All entries need to be written out again exactly, without their pictures.

━━━ EXTRACTED ENTRIES

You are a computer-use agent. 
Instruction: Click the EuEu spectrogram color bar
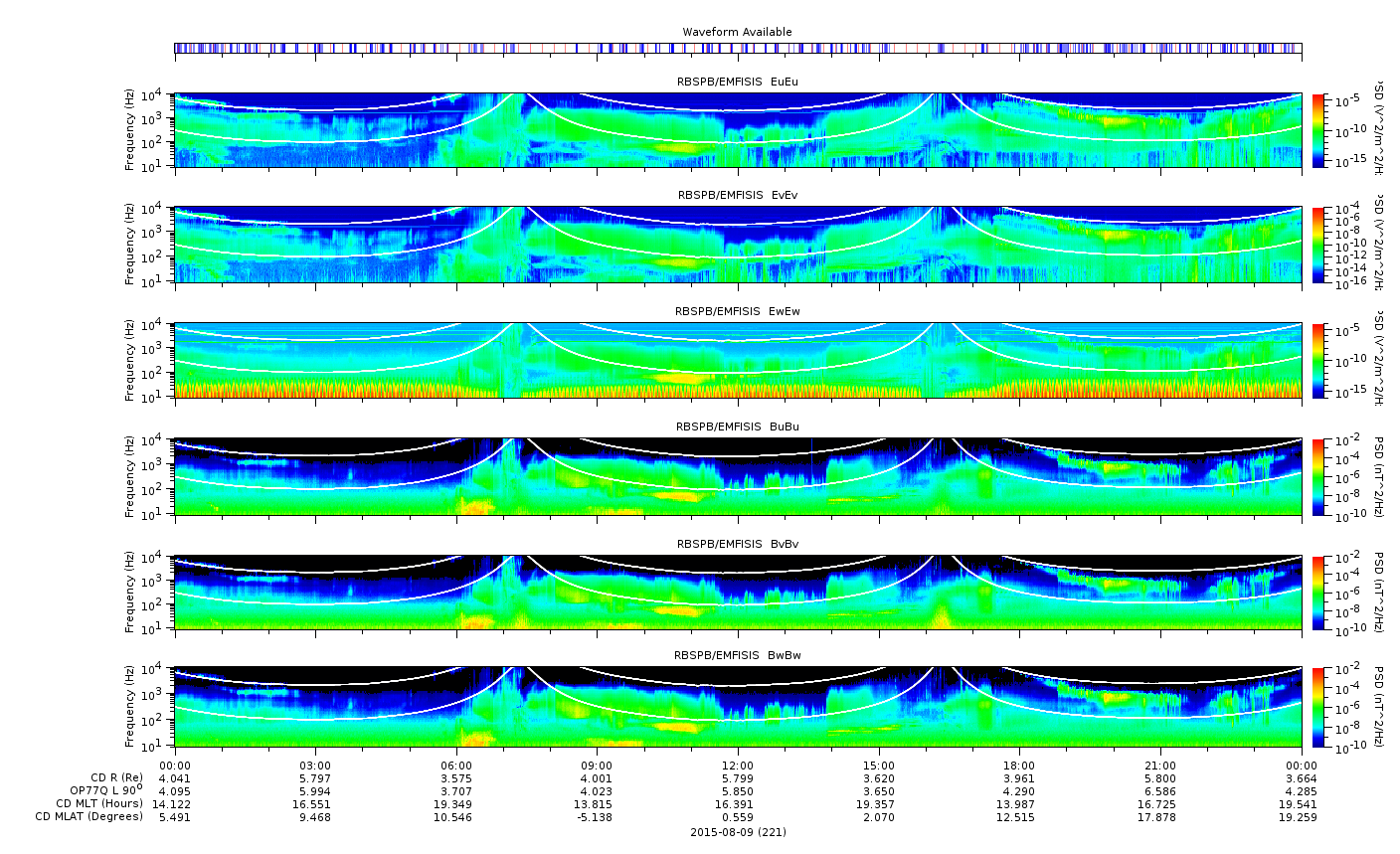(1318, 130)
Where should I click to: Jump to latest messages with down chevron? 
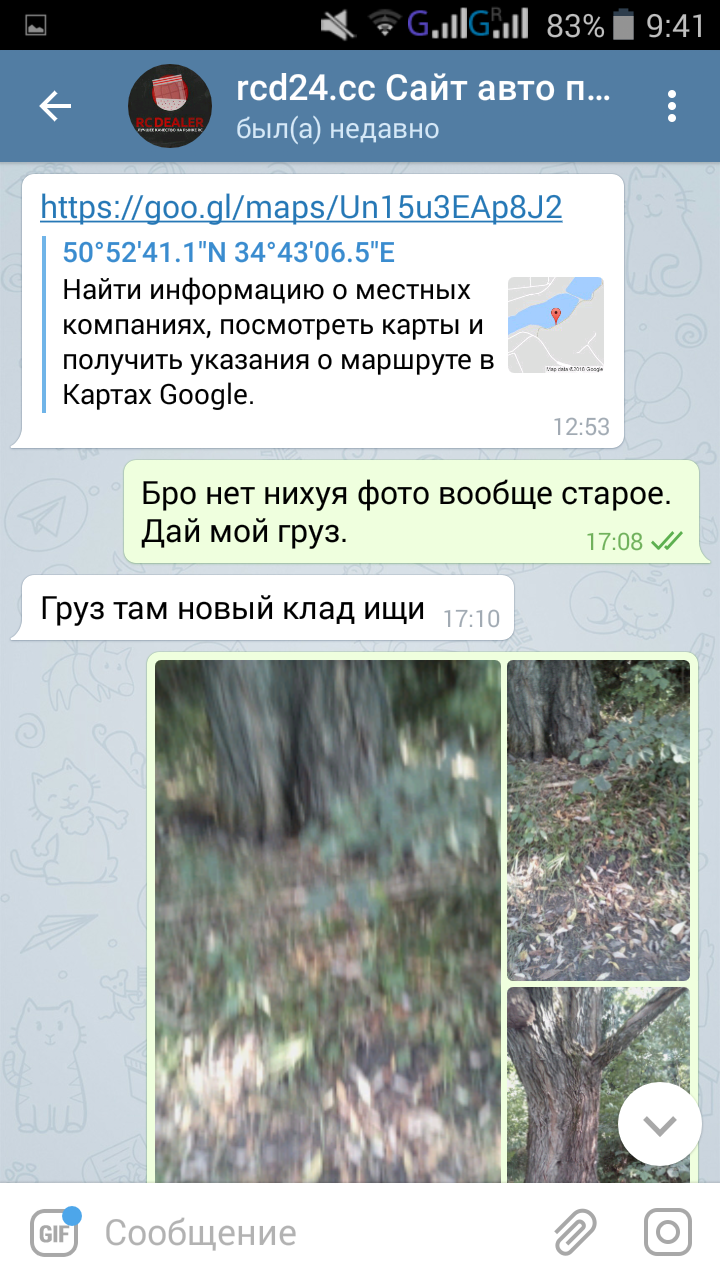(660, 1124)
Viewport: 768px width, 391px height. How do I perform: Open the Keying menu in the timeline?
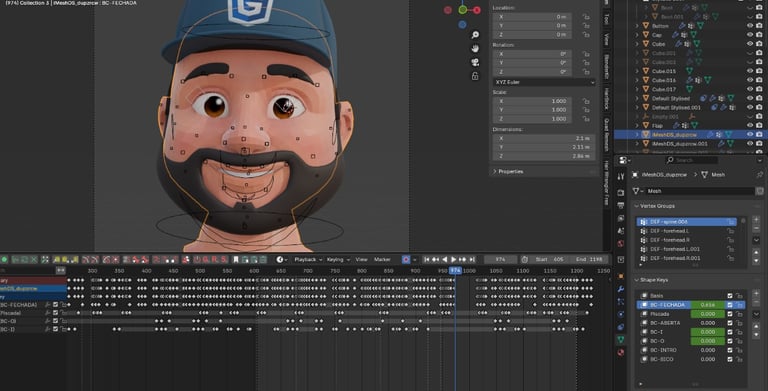click(338, 259)
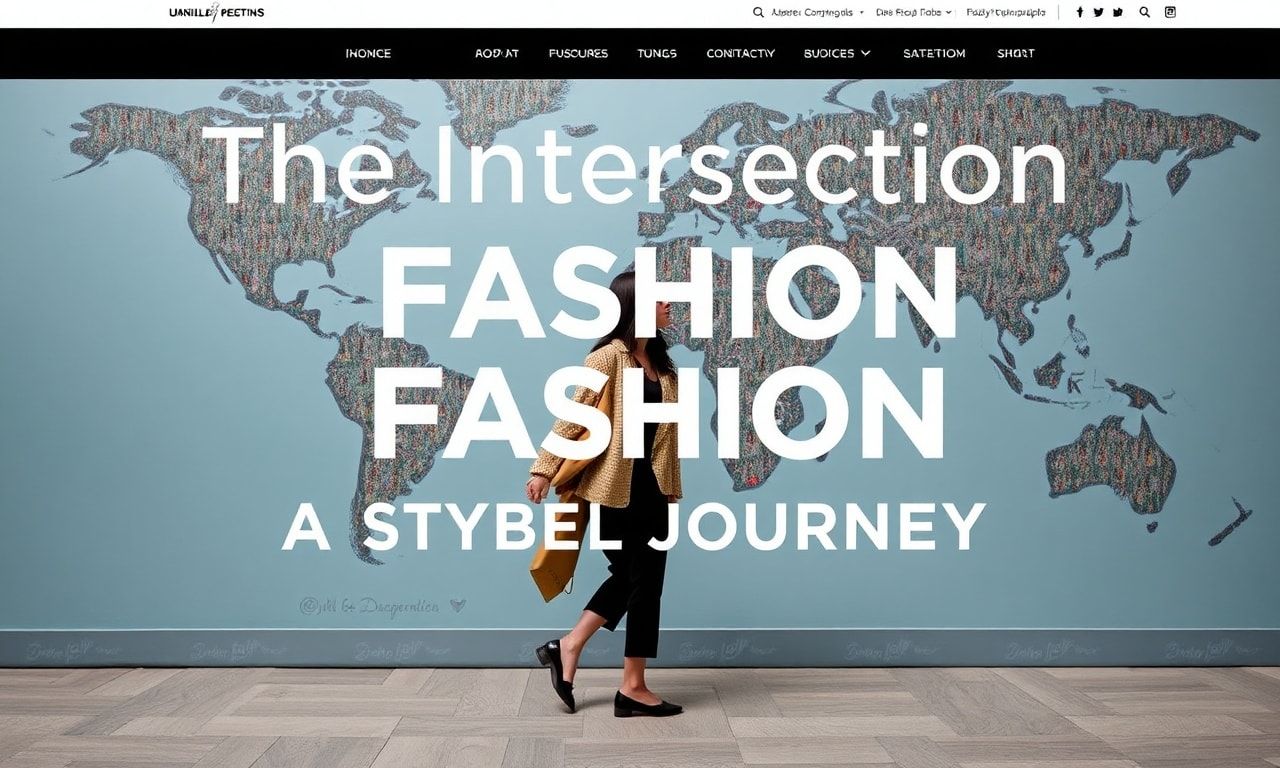Expand the second top-bar dropdown chevron

(x=948, y=13)
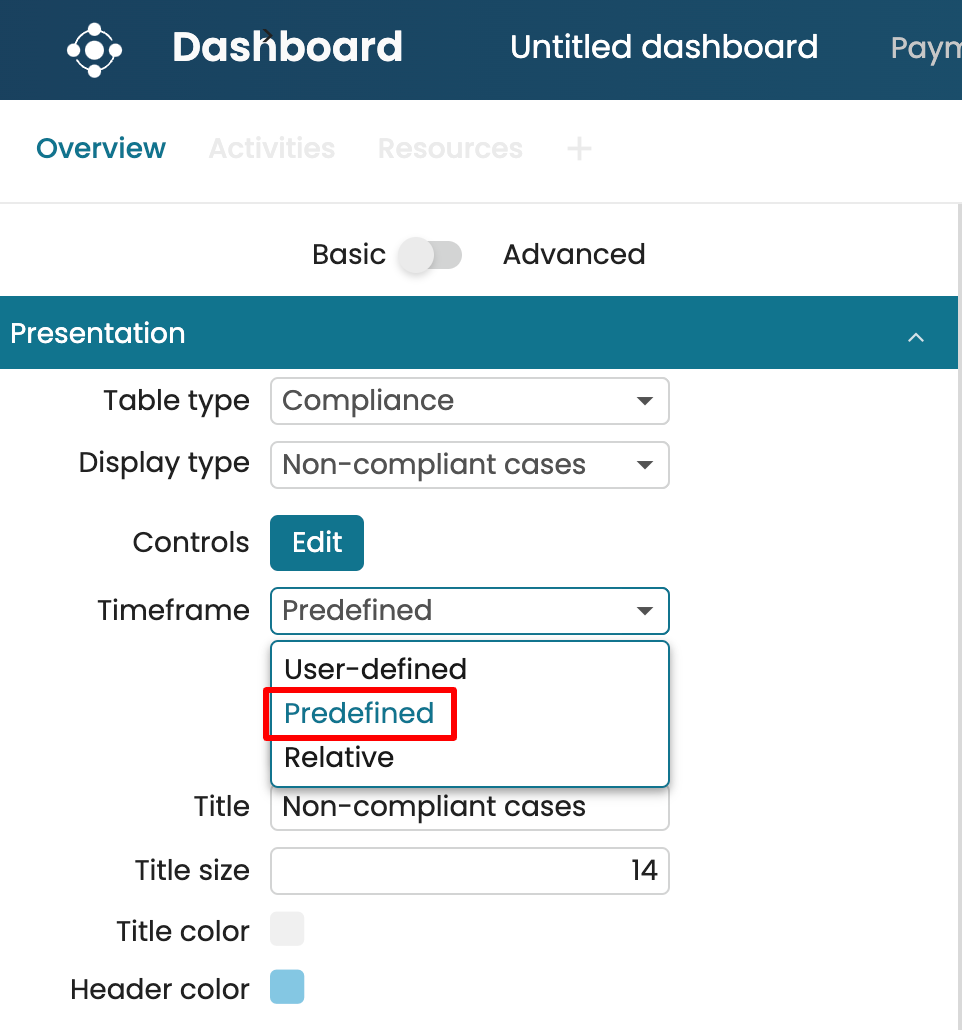The image size is (962, 1030).
Task: Select User-defined timeframe option
Action: (376, 669)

━━━━━━

→ RESULT FOR THIS TASK
You are a computer-use agent. 
Instruction: Click the EuEu spectrogram color bar
(1318, 130)
Where should I click to: Jump to latest messages with down chevron? 
(660, 1124)
Viewport: 768px width, 391px height. How do I perform: Open the Keying menu in the timeline?
click(338, 259)
Expand the second top-bar dropdown chevron

(x=948, y=13)
The image size is (962, 1030).
Task: Select User-defined timeframe option
Action: (376, 669)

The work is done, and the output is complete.